SET TASK: Copy the data from the line containing "Select the 'OneTick" through the line containing "Action: click(343, 16)", replacing "Tap" with "Press" throughout and changing nothing else. Leave out the pictures.

☆ ☆ ☆ ☆ ☆ ☆ ☆

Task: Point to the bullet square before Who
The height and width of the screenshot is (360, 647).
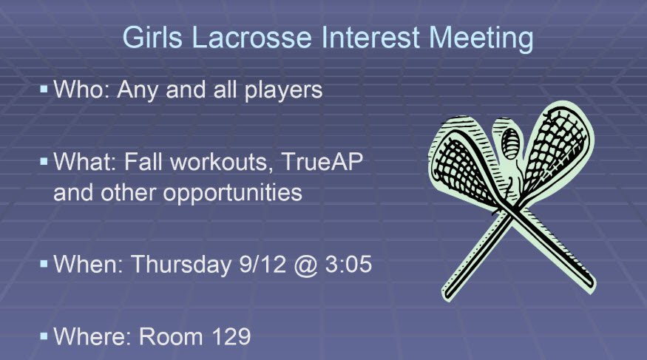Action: click(44, 89)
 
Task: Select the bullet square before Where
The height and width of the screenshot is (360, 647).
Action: click(44, 336)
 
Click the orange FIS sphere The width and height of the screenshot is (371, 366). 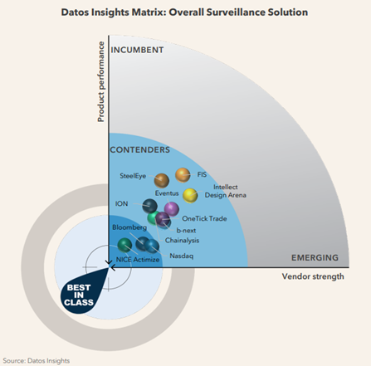(x=183, y=175)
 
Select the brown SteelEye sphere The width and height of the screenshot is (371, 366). (x=162, y=181)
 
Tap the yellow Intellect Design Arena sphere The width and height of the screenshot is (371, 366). (x=190, y=196)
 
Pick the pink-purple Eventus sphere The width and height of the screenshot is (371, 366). (x=172, y=209)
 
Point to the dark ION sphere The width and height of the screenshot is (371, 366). (x=149, y=206)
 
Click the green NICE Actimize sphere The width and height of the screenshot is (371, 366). (x=124, y=245)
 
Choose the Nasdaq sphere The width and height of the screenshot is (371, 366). (x=152, y=246)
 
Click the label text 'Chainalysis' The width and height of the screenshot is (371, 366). (x=182, y=241)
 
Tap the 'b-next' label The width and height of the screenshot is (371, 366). (x=186, y=230)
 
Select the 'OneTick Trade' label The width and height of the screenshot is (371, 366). (x=204, y=218)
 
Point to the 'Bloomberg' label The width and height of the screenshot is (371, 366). (x=129, y=227)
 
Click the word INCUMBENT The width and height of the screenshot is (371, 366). (x=137, y=50)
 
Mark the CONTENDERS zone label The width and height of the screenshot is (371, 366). (x=140, y=149)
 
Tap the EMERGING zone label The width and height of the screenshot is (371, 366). (x=315, y=258)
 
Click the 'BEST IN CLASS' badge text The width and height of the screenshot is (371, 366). (x=79, y=295)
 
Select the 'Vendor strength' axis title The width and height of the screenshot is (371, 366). (x=313, y=276)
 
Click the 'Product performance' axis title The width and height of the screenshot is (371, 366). (x=101, y=82)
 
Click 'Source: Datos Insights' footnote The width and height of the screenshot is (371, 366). (x=37, y=361)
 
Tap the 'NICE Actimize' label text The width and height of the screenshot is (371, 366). (x=138, y=260)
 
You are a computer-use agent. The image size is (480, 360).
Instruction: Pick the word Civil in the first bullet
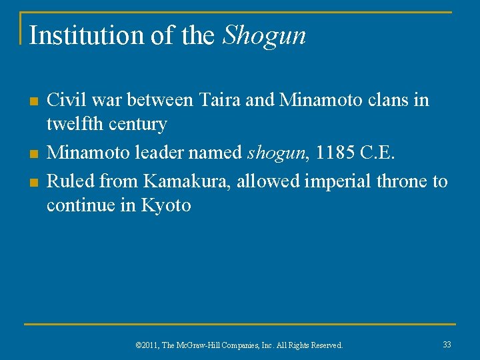coord(65,101)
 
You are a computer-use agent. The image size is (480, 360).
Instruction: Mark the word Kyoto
coord(166,205)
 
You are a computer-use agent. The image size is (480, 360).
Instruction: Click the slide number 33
coord(447,344)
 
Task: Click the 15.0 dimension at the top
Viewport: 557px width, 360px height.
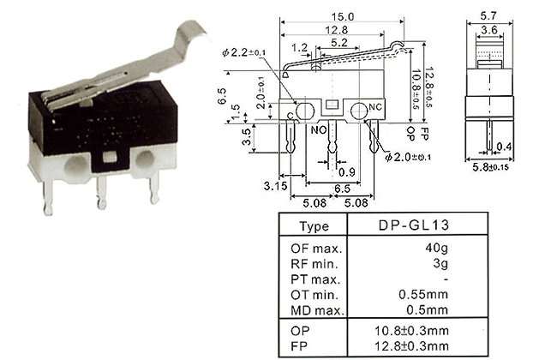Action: click(343, 16)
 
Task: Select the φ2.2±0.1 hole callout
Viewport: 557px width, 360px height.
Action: click(243, 52)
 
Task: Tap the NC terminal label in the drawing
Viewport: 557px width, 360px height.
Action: click(375, 107)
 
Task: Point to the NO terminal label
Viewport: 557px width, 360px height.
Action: click(318, 130)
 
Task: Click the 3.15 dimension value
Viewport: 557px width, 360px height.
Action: click(275, 185)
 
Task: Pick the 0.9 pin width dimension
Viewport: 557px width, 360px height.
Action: click(346, 172)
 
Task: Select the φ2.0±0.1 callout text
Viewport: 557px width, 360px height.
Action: click(408, 157)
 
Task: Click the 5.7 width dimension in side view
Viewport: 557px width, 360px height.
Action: click(488, 16)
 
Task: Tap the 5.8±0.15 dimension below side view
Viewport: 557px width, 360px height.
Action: click(490, 167)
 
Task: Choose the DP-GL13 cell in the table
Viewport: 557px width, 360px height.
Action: click(414, 225)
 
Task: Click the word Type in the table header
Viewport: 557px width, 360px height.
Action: click(314, 226)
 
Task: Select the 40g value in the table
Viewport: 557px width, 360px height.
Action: click(436, 248)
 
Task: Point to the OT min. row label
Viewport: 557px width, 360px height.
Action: click(314, 295)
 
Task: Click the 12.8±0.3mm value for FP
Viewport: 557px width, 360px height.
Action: click(411, 345)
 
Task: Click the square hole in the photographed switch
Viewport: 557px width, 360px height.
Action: click(110, 156)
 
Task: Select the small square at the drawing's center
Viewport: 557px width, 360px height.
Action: click(332, 105)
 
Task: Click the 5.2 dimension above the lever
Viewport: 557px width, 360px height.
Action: click(338, 43)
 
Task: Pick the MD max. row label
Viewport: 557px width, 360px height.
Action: click(318, 310)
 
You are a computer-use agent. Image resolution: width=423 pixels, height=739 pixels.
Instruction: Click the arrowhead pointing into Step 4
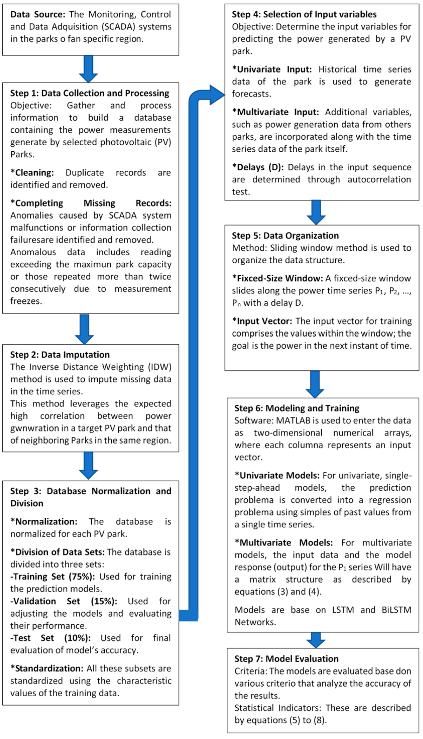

☆ ☆ ☆ ☆ ☆ ☆ ☆

RESPONSE:
Select the 'OneTick Trade' label The width and height of the screenshot is (371, 366). (x=204, y=218)
 
Point to the 'Bloomberg' label The width and height of the screenshot is (371, 366). (x=129, y=227)
 
Click the word INCUMBENT The width and height of the screenshot is (371, 366). (x=137, y=50)
 
Mark the CONTENDERS zone label The width and height of the screenshot is (371, 366). (x=140, y=149)
 
Press the EMERGING zone label The width and height of the screenshot is (371, 366). (x=315, y=258)
 
Click the 'BEST IN CLASS' badge text The width and height of the screenshot is (371, 366). (x=79, y=295)
 
Select the 'Vendor strength' axis title The width and height of the screenshot is (371, 366). (x=313, y=276)
 
Click the 'Product performance' axis title The width and height of the screenshot is (371, 366). (x=101, y=82)
 
Click 'Source: Datos Insights' footnote The width and height of the screenshot is (371, 366). (x=37, y=361)
 
Press the 'NICE Actimize' label text The width and height of the screenshot is (371, 366). (x=138, y=260)
 
You are a computer-use agent. The image size is (480, 360).
Instruction: Pick the word Civil in the first bullet
coord(65,101)
 
You are a computer-use agent. The image size is (480, 360).
Instruction: Mark the word Kyoto
coord(166,205)
 
You are a computer-use agent. The image size is (480, 360).
Instruction: Click the slide number 33
coord(447,344)
 
Task: Click the 15.0 dimension at the top
Viewport: 557px width, 360px height.
Action: click(343, 16)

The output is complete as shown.